● **The task**: Write out again, unchanged, the line that has "Task: Toggle the" and each following line through the end of the entries below; leave pictures out.

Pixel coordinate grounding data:

------------------------------------------------------------

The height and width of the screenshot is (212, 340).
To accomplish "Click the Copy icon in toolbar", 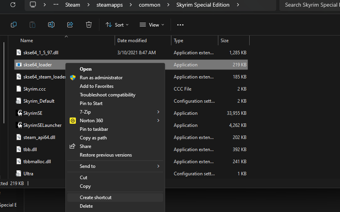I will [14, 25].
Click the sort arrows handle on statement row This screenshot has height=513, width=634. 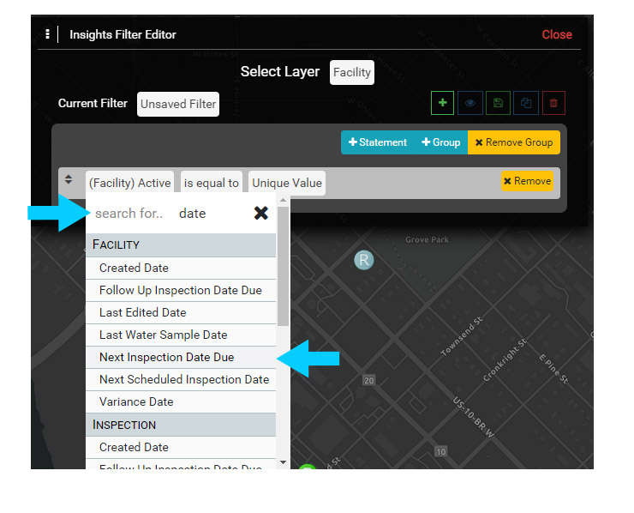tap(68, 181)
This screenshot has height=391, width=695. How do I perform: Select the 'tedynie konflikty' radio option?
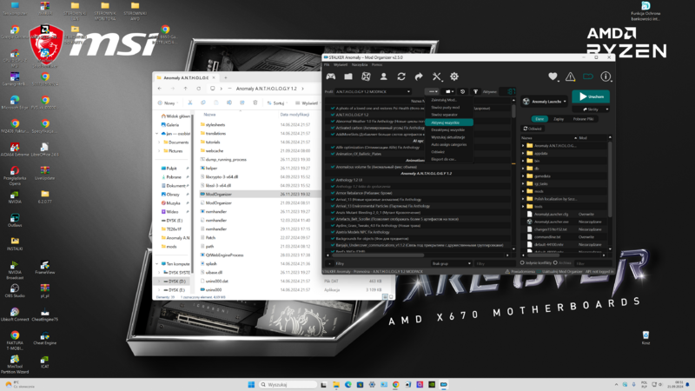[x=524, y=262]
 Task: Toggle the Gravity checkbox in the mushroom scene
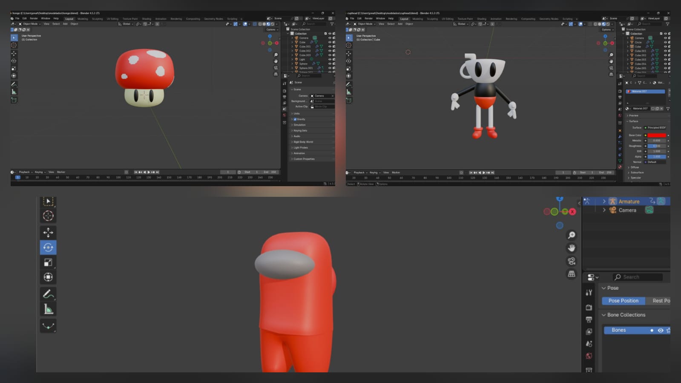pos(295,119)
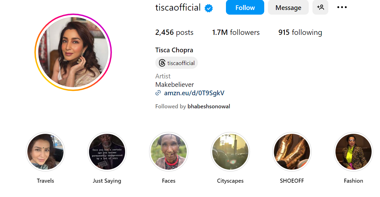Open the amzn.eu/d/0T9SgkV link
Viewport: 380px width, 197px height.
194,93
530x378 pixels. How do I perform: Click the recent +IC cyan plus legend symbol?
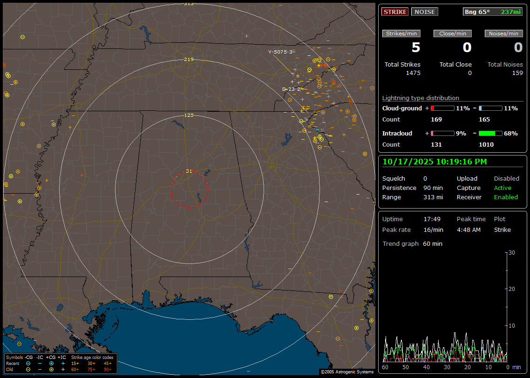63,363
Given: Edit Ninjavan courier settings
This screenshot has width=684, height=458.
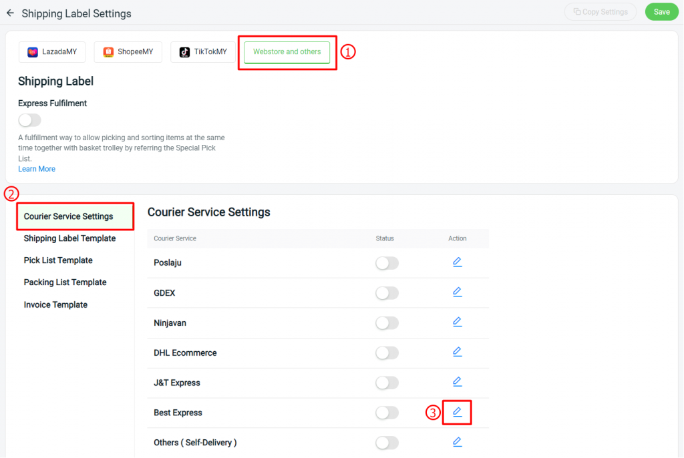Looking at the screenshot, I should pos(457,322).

------------------------------------------------------------

● **Task solution**:
 Task: Toggle the Gravity checkbox in the mushroom scene
pos(295,119)
Open the amzn.eu/d/0T9SgkV link
Viewport: 380px width, 197px height.
194,93
530x378 pixels. How do I perform: Click the recent +IC cyan plus legend symbol?
63,363
Given: Edit Ninjavan courier settings
This screenshot has width=684, height=458.
Looking at the screenshot, I should pos(457,322).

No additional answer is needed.